**Problem description:** Starting at the first line of the entries below, please return exactly each line up to and including the one with "Viewport: 312px width, 231px height."; pictures stay out.

Stored data entries:
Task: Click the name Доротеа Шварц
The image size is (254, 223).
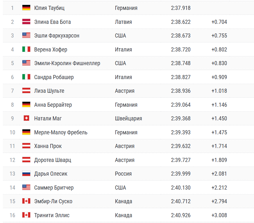Action: (x=53, y=160)
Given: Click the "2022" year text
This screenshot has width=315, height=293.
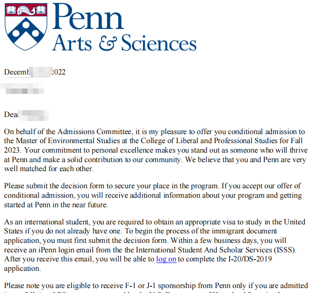Looking at the screenshot, I should pyautogui.click(x=59, y=72).
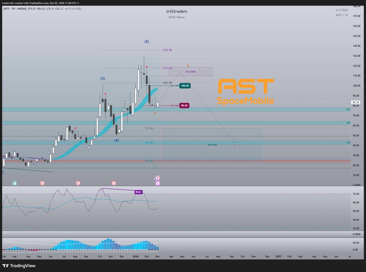This screenshot has height=272, width=366.
Task: Click the red earnings badge below November
Action: pos(113,183)
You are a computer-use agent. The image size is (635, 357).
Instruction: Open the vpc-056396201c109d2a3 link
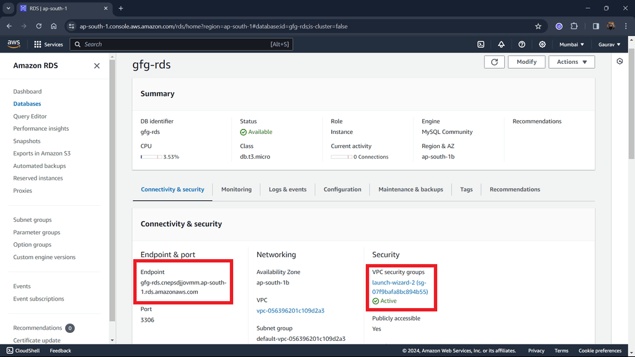[290, 311]
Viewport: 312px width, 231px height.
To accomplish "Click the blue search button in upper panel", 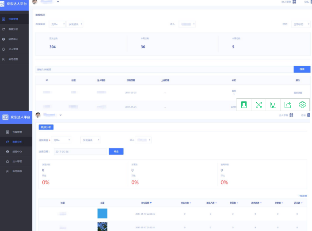I will (x=302, y=69).
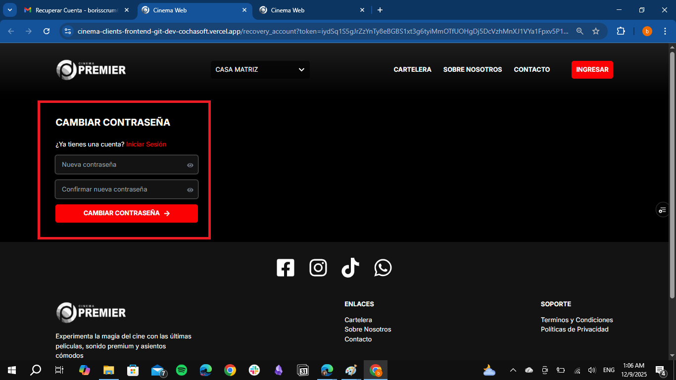Open the Facebook social icon
The width and height of the screenshot is (676, 380).
point(286,268)
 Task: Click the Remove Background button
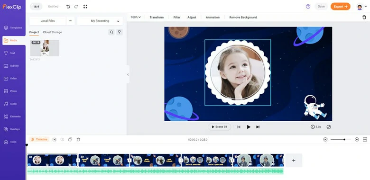pyautogui.click(x=243, y=18)
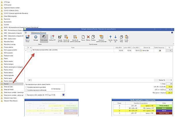175x117 pixels.
Task: Click the Salva e Chiudi icon
Action: coord(27,38)
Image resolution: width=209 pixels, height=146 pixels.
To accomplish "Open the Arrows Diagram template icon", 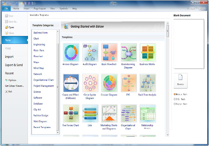I will pyautogui.click(x=71, y=52).
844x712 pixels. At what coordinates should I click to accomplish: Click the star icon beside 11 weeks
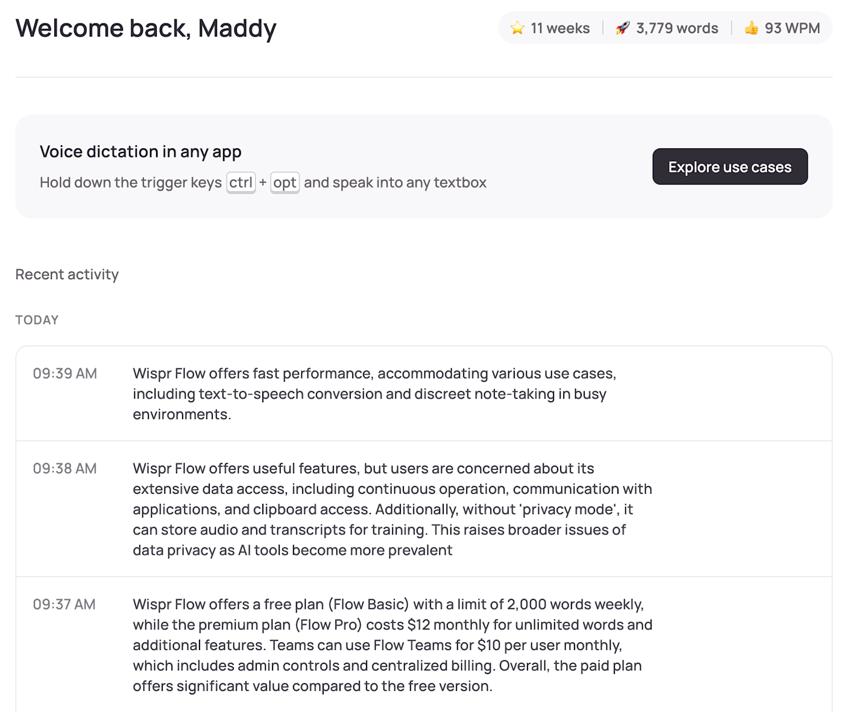pyautogui.click(x=517, y=28)
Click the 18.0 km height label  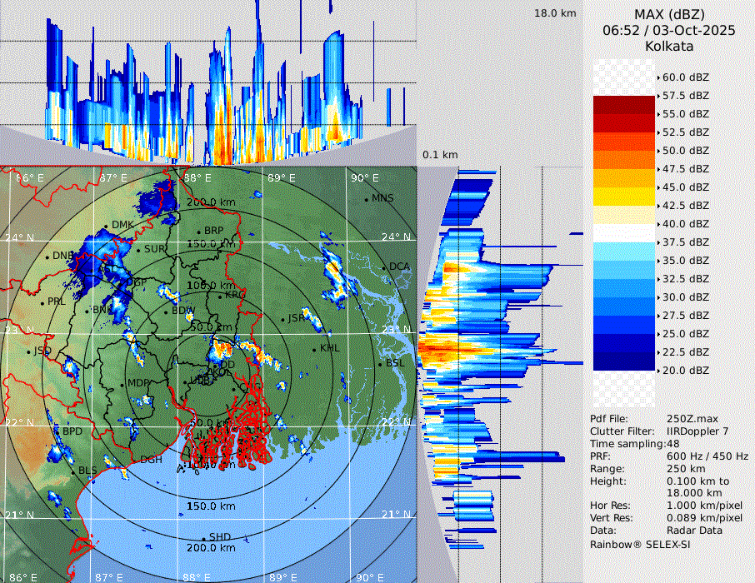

**Solution:**
Task: Click the name Доротеа Шварц
The image size is (254, 223).
Action: (x=53, y=160)
Given: Click the "2022" year text
This screenshot has width=315, height=293.
Looking at the screenshot, I should pyautogui.click(x=59, y=72).
This screenshot has height=272, width=366.
Task: Click the red earnings badge below November
Action: pos(113,183)
You are a computer-use agent. The image size is (635, 357).
Instruction: Open the vpc-056396201c109d2a3 link
[290, 311]
Viewport: 312px width, 231px height.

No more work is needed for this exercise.